A FOMRER SNP minister believes the Scottish Parliament should hold a "consultative referendum" on independence if that was legally possible.
Alex Neil claims that a Yes reuslt would pressure the UK Government into granting a Section 30 order to hold an official poll.
He also claimed that opponents of independence would not boycott the vote.
SNP leader Nicola Sturgeon believes a referendum held without Westminster agreement would not be recognised by the international community.
Speaking on the BBC's Sunday Politics Scotland, the former Scottish Health Secretary Alex Neil dismissed comparisons with Catalonia's independence referendum.

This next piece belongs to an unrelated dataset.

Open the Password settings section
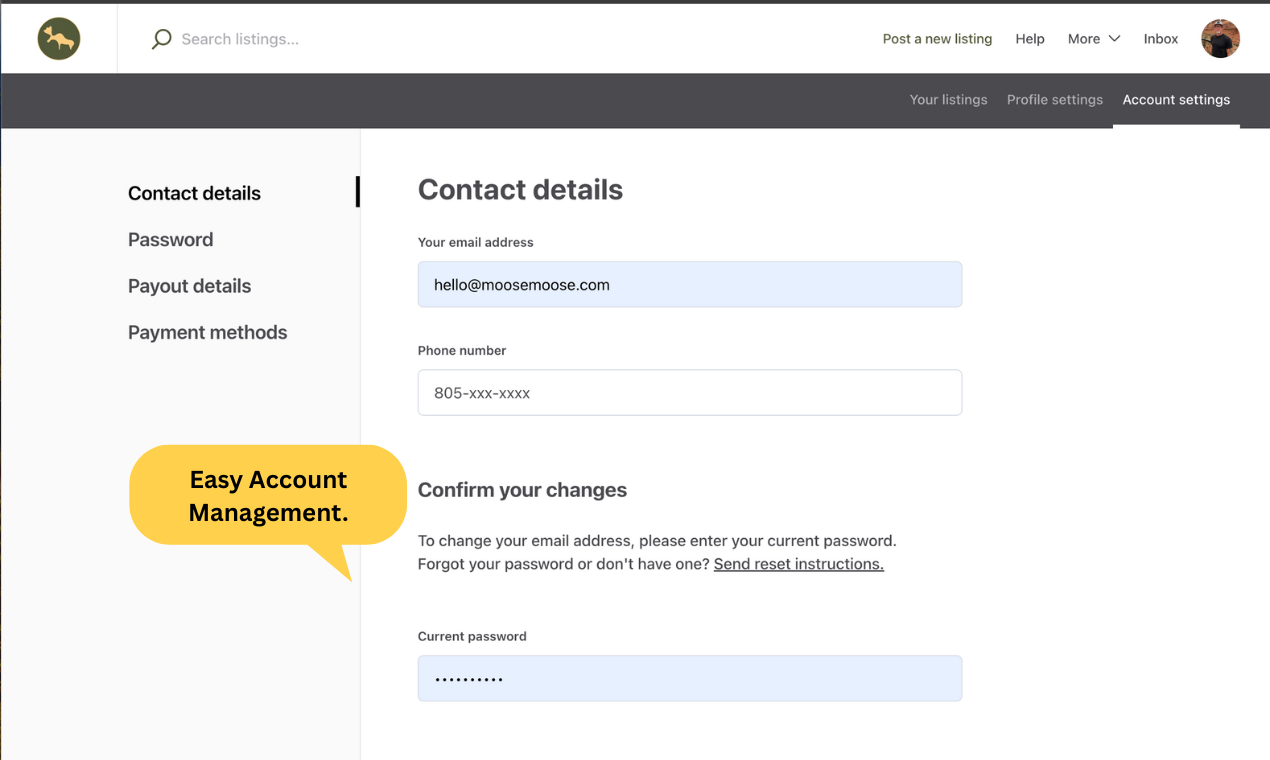The height and width of the screenshot is (760, 1270). click(171, 240)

He said: "It's not a Catalonia situation where, according to unionists, the Spanish constitution made the Catalonian referendum unconstitutional and therefore boycotted it.
"There's a very big difference between boycotting an 'unconstitutional illegal' referendum and boycotting a legal referendum.

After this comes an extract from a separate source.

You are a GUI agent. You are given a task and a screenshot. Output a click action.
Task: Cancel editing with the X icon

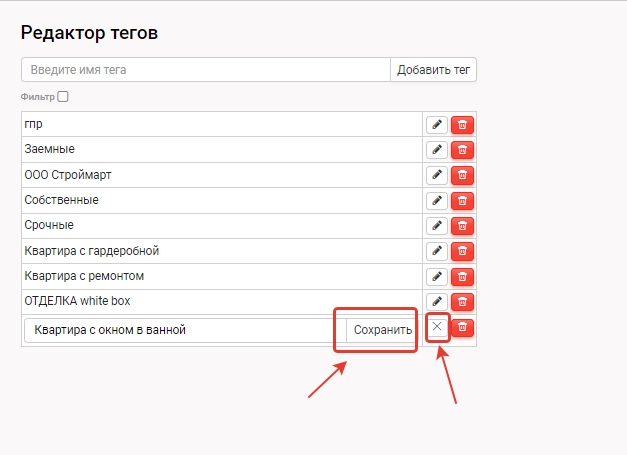(x=437, y=327)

"The point I'm making is let's see if a consultative referendum, at the right time, could be legal."
He added: "The political reality is that if you ran a legal consultative referendum and the result was in favour of independence, the game's a bogey for the union because the political reality is that's it.”
"The rest of the people who want to vote in a legal referendum, even those who do not want to boycott it but want to vote against independence, they can't be held to ransom because the Conservative Party and their cronies are going to abstain."
QC Aidan O’Neil stated last week that the Scottish Parliament may already have the power to hold a referendum without Westminster approval, though it would need to to be tested in court.
However, Scottish Liberal Democrat leader Willie Rennie believes a consultative referendum would be "dead in the water" before it started.
"People like me would not support it. We would see it as another distraction.... I can't see us wanting to support such an initiative," he told the same programme.
"It would be another distraction from the government to focus on the real challenges."